Michael McGrath, Executive Director and Co-Founder of The Muscular Help Foundation was invited by MDI’s Director Joe T Mooney to deliver a message of hope and courage
“I was honoured to be invited to speak and humbled to meet so many wonderful people from different parts of Ireland whose lives are challenged daily by the cruel and unforgiving muscle wasting disease that is muscular dystrophy. Thank you to all who made both my wife and I feel so very welcome, made even more so by that infectious and engaging Irish spirit!”
“Inspiring and motivational, despite the challenging nature of our brief to deliver a message of hope and courage to an audience of people with muscular dystrophy and their families. You ensured that our 2005 National Conference closed on an impressive high note. We know that those who heard you speak will be inspired to greater things”
Muscular Dystrophy Ireland
Other speakers included:
· Joseph Irwin [Honorary Director of Research, Jennifer Trust for Spinal Muscular Atrophy and Task Force Leader in Paediatric Medicines for EURORDIS, the European Organisation for Rare Disorders]
· Dr Ian Graham [Researcher, Biomedical Sciences Centre, Royal Holloway, University of London]

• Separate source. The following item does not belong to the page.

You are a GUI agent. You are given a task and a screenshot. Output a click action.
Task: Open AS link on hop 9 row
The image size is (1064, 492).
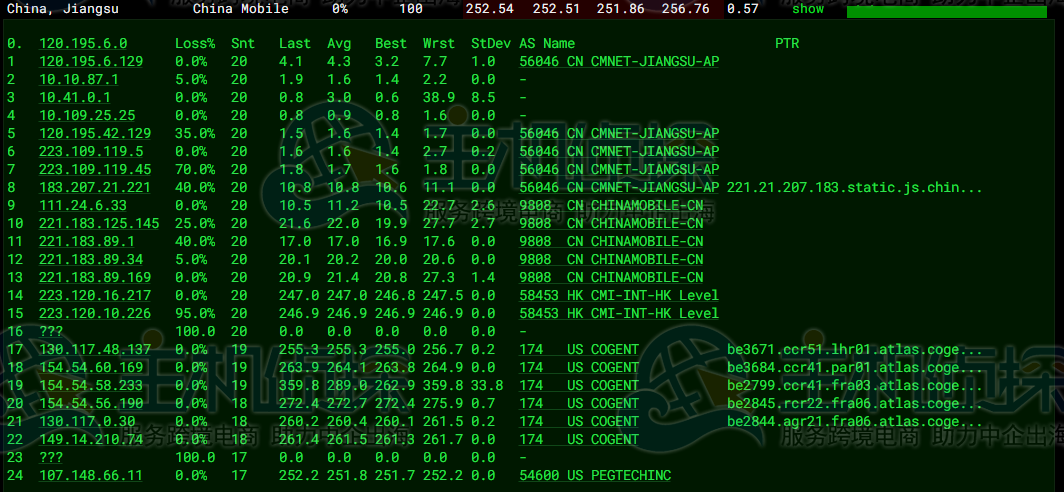click(x=611, y=205)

· Professor Kay Ohlendieck, Head of the Department of Biology at NUI Maynooth
Mr John Dolan, CEO Disability Federation of Ireland was the conference Chair
About Muscular Dystrophy
This is a collective term for a variety of neuromuscular conditions, characterised by the progressive degeneration and weakening of muscles, which can affect both adults and children.
All forms of muscular dystrophy are hereditary, with the genetic defect transmitted by one parent in some forms and both parents in others. However, there are many cases of muscular dystrophy in families with no known history of the condition which are caused by spontaneous mutation.
There is no cure for any of the muscular dystrophies but with proper management, physiotherapy and dietary control, a reasonably good quality of life can be maintained.
Muscular Dystrophy Ireland provides support to persons with neuromuscular conditions and their families through the provision of a range of support services.